A walk through the narrow streets around the Haas Haus provides a quick tour of the past three decades of Hollein’s career, during which he has also created museum installations, stage settings, furniture, a grand piano, tableware and sunglasses. The award-winning Retti candle shop, which Hollein designed in 1964 entirely of sheet aluminum, is two minutes away. The 1967 Boutique Christa Metek, in the then-fashionable colors of orange and apple green, is also nearby, as are his two jewelry stores of sumptuous metals for the Viennese firm of Schullin.
Next door to the Haas Haus is one of Hollein’s idiosyncratic travel agencies, where he delighted in ironic allusions to exotic destinations. The largest was the state-owned Austrian Travel Bureau, opened along the Ringstrasse opposite the opera in 1976, outfitted with brass palm trees, a ruined Greek column and Rolls-Royce grillwork at the cashiers’ counter. Unfortunately, these were furtively destroyed by the bureau last winter when it handed the premises over to a delicatessen.
“This was a blatant act of vandalism that showed that some of the top people in Austria have no idea about culture,” said Hollein, “which is one of the key elements why tourists come here.” Indeed, many architectural enthusiasts make pilgrimages to the city to see his work, invariably described as displaying a typically Viennese sensibility.
“Of course, I grew up in Vienna and I studied partly in Vienna, so I think you can’t avoid having some Viennese elements in your thinking and your products,” said the architect, who at 56 has spent more than a decade studying and teaching at American and West German universities. “But I’ve never made any conscious attempts to sort of recapitulate Viennese architectural history, especially turn-of-the-century history, or to give my architecture a specific Viennese content. So if it has one it’s subconscious, which may be a very Viennese element.”

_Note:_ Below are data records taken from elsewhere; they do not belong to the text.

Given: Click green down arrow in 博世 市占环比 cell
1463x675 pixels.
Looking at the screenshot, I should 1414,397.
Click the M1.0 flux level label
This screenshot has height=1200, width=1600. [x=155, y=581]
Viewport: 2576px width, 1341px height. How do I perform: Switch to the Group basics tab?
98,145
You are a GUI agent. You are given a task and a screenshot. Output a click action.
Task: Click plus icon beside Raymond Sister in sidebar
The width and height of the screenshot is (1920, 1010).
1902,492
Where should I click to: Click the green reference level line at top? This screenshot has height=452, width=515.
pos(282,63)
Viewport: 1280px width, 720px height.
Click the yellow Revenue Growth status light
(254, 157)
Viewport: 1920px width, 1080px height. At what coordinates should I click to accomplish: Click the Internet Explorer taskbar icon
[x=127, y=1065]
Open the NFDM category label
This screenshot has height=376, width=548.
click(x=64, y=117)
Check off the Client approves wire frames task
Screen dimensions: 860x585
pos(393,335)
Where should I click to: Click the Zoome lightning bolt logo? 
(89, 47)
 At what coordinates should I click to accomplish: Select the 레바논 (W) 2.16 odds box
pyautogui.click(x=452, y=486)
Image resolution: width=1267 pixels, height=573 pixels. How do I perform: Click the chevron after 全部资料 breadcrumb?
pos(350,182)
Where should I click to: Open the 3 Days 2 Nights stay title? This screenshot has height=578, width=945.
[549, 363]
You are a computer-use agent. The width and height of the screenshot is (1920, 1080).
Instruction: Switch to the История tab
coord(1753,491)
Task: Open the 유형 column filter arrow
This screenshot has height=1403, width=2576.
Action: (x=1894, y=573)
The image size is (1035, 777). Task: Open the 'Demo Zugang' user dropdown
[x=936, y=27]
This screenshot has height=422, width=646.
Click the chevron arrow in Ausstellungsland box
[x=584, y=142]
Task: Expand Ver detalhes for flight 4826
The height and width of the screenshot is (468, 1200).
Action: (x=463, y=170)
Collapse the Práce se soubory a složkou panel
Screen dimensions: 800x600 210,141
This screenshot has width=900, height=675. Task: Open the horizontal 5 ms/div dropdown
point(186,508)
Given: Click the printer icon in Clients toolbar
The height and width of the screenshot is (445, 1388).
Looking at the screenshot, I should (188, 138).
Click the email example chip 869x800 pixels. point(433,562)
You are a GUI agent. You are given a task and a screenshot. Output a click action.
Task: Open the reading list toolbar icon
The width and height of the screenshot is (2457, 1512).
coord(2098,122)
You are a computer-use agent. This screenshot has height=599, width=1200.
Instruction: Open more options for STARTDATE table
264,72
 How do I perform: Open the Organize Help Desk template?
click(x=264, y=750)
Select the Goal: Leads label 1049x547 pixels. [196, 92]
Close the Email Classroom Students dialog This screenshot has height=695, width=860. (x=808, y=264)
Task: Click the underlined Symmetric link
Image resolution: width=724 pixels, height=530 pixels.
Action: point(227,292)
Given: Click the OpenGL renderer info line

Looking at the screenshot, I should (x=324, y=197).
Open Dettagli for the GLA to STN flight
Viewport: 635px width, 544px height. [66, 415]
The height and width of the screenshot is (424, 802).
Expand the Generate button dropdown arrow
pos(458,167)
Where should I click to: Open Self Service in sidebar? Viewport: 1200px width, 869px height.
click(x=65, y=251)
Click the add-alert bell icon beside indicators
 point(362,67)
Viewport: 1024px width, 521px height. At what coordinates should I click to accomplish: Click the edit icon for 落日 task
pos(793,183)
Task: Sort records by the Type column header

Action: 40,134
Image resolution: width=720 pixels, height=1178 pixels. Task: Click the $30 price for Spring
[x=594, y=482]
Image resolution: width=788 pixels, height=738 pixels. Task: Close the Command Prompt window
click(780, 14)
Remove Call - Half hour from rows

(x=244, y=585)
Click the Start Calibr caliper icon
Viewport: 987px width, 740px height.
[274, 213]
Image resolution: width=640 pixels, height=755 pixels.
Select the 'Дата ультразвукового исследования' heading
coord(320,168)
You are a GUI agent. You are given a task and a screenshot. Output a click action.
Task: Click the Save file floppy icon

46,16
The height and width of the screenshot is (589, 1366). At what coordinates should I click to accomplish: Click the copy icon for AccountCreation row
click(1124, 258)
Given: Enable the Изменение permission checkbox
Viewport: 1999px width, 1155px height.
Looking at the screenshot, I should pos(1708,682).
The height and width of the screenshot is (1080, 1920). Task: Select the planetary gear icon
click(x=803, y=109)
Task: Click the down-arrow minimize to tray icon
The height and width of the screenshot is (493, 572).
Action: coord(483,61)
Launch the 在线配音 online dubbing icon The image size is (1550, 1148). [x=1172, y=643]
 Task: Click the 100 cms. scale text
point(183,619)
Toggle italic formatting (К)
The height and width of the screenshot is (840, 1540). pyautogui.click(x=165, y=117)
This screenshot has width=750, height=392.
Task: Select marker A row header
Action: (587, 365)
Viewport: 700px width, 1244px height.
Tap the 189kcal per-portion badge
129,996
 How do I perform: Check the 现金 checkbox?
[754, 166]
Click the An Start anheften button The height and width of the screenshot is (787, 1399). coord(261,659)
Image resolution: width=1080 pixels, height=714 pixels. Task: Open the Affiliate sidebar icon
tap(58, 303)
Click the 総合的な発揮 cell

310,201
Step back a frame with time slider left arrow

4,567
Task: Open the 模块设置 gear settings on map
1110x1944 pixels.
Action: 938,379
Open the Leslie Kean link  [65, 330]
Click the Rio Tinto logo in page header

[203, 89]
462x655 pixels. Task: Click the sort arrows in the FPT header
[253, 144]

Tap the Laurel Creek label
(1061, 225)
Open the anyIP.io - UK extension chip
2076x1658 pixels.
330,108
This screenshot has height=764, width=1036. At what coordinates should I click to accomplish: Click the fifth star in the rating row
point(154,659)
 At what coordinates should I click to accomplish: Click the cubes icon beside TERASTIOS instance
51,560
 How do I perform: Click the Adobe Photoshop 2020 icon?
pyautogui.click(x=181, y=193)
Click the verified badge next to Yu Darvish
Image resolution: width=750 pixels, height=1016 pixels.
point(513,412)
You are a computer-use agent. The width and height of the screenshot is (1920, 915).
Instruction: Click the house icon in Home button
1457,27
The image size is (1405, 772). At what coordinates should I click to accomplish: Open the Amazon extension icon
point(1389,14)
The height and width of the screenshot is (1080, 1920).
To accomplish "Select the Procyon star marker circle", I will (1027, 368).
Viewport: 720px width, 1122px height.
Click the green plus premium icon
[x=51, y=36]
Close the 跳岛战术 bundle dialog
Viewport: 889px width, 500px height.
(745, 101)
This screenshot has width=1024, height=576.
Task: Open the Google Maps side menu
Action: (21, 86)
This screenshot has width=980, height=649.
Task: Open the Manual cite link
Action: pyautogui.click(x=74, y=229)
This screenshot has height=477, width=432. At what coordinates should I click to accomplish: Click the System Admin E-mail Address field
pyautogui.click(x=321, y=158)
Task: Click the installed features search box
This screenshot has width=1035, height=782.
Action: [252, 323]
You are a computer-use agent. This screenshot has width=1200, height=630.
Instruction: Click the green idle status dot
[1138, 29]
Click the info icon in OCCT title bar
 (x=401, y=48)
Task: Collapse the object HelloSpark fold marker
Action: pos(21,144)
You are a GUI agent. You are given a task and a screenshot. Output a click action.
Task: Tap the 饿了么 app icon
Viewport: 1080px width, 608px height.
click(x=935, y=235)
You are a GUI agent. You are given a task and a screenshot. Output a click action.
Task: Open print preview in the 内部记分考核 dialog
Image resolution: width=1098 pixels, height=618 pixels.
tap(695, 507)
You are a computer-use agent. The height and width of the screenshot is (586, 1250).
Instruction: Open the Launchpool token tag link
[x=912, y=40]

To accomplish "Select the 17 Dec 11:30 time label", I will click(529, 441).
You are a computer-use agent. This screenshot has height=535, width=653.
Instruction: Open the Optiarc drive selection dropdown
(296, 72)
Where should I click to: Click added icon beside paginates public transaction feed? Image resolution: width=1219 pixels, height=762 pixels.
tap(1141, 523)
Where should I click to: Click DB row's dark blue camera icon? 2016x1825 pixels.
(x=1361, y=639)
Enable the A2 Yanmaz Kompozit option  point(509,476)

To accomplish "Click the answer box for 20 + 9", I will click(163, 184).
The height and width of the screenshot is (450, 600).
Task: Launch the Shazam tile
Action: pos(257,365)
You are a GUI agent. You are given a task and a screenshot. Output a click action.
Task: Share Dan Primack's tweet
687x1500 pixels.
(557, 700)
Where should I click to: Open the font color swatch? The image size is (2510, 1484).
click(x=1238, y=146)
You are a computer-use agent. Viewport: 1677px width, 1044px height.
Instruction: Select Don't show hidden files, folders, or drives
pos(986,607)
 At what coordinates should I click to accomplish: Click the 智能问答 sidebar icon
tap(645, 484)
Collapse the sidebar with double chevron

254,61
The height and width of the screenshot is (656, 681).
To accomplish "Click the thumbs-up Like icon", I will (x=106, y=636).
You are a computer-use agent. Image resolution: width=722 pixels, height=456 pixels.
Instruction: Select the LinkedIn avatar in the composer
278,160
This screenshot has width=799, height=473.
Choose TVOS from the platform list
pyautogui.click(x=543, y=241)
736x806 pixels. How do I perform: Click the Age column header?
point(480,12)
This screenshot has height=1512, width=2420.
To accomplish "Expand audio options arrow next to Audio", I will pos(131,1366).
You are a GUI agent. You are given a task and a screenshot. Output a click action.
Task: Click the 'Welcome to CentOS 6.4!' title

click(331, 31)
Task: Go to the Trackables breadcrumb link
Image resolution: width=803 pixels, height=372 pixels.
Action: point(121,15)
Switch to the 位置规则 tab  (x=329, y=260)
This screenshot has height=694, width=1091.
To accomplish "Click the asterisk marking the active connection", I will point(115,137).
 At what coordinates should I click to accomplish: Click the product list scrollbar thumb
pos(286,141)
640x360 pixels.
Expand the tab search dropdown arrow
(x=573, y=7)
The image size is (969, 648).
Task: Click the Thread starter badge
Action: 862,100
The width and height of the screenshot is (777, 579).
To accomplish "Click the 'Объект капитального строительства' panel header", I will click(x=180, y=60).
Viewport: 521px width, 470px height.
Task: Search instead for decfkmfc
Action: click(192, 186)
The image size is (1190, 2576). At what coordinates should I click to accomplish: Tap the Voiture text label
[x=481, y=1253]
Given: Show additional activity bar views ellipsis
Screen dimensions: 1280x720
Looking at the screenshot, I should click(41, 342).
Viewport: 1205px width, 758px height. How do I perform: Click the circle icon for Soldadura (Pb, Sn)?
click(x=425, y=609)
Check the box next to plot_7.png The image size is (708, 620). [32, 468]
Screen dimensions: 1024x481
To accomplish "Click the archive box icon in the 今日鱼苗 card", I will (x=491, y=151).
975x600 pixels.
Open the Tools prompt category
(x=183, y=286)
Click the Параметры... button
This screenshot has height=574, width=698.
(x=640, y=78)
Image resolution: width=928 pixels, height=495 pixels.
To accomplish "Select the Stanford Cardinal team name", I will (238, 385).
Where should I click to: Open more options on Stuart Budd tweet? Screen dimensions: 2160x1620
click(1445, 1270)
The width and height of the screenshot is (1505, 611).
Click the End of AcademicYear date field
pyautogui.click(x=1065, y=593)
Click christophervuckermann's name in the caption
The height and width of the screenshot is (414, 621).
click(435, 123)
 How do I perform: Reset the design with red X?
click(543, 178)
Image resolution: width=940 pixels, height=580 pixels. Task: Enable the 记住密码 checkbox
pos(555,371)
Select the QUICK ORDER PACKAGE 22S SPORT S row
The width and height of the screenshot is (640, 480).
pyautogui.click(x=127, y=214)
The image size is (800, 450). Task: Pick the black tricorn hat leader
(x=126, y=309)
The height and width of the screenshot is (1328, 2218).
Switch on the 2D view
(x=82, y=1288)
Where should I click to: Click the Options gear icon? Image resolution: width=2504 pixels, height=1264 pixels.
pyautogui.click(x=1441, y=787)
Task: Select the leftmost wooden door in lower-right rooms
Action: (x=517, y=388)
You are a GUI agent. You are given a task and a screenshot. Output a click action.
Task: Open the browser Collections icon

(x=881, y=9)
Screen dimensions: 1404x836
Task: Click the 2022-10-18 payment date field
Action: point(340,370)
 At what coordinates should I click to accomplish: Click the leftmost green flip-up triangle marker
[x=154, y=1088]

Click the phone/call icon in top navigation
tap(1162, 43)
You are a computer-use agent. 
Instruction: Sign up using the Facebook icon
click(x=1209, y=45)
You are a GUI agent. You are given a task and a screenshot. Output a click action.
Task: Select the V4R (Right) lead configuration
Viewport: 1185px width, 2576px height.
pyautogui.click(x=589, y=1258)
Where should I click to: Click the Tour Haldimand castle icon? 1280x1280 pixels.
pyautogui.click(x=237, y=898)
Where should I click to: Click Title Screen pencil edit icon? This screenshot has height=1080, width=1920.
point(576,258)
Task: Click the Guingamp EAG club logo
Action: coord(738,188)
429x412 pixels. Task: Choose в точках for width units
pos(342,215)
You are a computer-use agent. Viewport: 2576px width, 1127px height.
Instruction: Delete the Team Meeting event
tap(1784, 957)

Like many Viennese artists, Hollein has been obsessed with death in his work, notably in his installation projects. One of these entailed the construction of a mock archaeological site, for which exhibition visitors were given shovels to dig up remains and thereby get involved with the dead. At an installation at the 1972 Venice Biennale, he recalled being impressed during a trip to Mexico with the use of blood on crucifixes and on sacrificial altars of Indian ruins, as well as by the bloodstained uniform of the murdered Archduke Franz Ferdinand on display in Vienna’s Museum of Military History.
Hollein believes that a culture’s capacity for death rites is linked to its capacity for living. And so he has decorated the top level of the Haas Haus shopping arcade, a glittering temple of late 20th-century consumerism built across from an ancient cathedral where tourists now outnumber worshipers, with a coffinlike sculpture. “Had I grown up in Duesseldorf,” he said, conceding the morbid influence of his native heritage, “it might never have happened.”
Outside the Haas Haus, Hollein hopes to heighten the ceremonial feel of the structure by setting a row of three pillars of green granite into the pavement leading to the entry. The pavement pattern echoes the building’s curved facade, arrayed in ancient granite cobblestones accented with green quarzite and red granite slabs inset with flat lighting fixtures. But the plan for the towering pillars is opposed by some citizens and conservative city administrators who, relishing another esthetic debate, regard them as superfluous.
Mayor Zilk is pledged to support Hollein’s wish to install the pillars as well as to design renovated facades for nearby buildings. “The Haas Haus of Hans Hollein is a symbol for the renewed international openness of Vienna,” he said, “an important success in the tenacious struggle against a falsely understood historical consciousness, a provincial local patriotism and sentimental inertia. Those who want Vienna to emerge as a metropolis and world city should not stick merely to the imperial glory of bygone days, but also need to show the courage to confront the new.”